A bug in Microsoft’s Internet Explorer has left users of the popular browser vulnerable to cross-site scripting attacks, according to researchers at the security firm Imperva Data Security.
The flaw in IE gets a little techie but it is essentially this: the way double quotes are encoded by IE isn't properly done. This oversight has a significant downstream effect for websites supporting IE (and there's a lot). Since website developers assume requests from IE are properly done, hackers can sneak XSS attacks into websites.
According to the IETF RFC 3986, which spells out proper URI syntax. According to that document, double quote characters ("") should be rendered as %22 when they appear in URIs. While IE does this for some parts of a URI, double quotes that appear in the query component of a URI are not translated - a lapse that could cause IE browsers to splice a malicious link or other attack code into a URI.
The syntax of the query part of the URI is as follows:
pchar = unreserved / pct-encoded / sub-delims / ":" / "@"
query = *( pchar / "/" / "?" )
pct-encoded = "%" HEXDIG HEXDIG
unreserved = ALPHA / DIGIT / "-" / "." / "_" / "~"
reserved = gen-delims / sub-delims
gen-delims = ":" / "/" / "?" / "#" / "[" / "]" / "@"
sub-delims = "!" / "$" / "&" / "'" / "(" / ")"
/ "*" / "+" / "," / ";" / "="
It's easy to verify that double quote should be "pct-encoded" and therefore represented as %22.

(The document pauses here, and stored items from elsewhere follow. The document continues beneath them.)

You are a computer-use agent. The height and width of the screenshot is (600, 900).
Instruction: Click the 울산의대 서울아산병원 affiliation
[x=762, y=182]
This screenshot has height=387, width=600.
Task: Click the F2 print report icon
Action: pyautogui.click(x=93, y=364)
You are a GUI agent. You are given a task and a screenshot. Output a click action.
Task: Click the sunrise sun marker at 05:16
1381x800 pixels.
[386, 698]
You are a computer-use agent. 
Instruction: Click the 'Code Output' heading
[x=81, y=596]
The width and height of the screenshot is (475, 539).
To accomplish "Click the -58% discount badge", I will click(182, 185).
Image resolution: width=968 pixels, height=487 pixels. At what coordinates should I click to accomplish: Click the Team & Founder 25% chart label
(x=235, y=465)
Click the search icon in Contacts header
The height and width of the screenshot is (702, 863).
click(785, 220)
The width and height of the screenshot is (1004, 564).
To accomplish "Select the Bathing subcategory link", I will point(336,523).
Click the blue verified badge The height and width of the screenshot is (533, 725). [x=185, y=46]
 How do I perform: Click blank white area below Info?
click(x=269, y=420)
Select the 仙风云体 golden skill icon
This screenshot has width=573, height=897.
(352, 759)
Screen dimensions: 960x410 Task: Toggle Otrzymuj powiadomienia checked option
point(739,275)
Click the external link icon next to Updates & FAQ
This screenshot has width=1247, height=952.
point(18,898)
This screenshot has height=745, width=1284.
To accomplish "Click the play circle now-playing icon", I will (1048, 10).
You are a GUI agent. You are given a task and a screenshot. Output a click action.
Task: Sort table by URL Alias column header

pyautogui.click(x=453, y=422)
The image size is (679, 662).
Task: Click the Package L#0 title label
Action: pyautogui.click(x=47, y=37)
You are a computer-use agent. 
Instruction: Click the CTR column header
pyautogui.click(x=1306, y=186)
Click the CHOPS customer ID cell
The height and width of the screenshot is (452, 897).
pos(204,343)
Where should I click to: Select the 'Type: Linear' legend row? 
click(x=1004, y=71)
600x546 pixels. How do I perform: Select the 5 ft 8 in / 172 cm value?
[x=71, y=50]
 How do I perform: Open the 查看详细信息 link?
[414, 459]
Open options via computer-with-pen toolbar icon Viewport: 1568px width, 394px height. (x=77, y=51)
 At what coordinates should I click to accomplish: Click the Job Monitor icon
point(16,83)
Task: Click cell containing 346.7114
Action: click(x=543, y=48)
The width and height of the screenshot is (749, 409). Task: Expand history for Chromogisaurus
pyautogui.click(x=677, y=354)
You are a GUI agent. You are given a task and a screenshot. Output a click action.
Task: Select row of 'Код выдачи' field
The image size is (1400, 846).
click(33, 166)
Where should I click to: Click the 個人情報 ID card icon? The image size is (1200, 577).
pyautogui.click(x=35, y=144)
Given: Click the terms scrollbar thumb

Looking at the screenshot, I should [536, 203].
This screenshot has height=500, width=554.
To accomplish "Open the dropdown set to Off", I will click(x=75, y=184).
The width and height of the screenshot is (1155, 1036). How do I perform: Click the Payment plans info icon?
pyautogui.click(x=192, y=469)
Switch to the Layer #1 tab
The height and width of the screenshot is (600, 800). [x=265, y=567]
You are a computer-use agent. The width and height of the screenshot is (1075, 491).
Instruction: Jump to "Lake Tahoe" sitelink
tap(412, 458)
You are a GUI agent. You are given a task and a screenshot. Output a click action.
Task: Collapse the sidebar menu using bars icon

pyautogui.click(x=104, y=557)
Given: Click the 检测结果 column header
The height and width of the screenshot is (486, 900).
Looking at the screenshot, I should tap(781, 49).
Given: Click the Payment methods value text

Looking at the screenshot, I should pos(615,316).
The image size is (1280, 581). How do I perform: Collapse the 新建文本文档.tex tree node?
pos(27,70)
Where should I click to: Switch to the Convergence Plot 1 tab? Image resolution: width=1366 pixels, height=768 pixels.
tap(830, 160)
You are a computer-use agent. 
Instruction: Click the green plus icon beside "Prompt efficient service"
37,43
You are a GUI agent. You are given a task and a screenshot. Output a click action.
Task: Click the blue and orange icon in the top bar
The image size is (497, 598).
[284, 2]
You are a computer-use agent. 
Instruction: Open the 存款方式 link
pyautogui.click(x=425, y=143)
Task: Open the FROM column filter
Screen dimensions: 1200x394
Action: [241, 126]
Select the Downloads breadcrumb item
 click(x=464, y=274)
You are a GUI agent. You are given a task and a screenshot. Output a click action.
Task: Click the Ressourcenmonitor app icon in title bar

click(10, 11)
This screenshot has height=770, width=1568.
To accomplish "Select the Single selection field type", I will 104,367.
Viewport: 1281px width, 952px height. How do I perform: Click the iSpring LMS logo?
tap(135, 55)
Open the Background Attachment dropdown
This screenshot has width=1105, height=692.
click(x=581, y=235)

The problem with double quotes characters is not present in competing browsers such as Firefox and Google Chrome, there are sites listed that are currently experiencing XSS attacks stemming from the coding error in question and affecting only IE users.
Website developers operate under the assumption that requests coming from IE are properly encoded by the browser.
Imperva reached out to Microsoft about the bug. In their response, Microsoft downplayed the vulnerability, saying “[this flaw is] not something that we consider to be a security vulnerability that will be addressed in a security update.”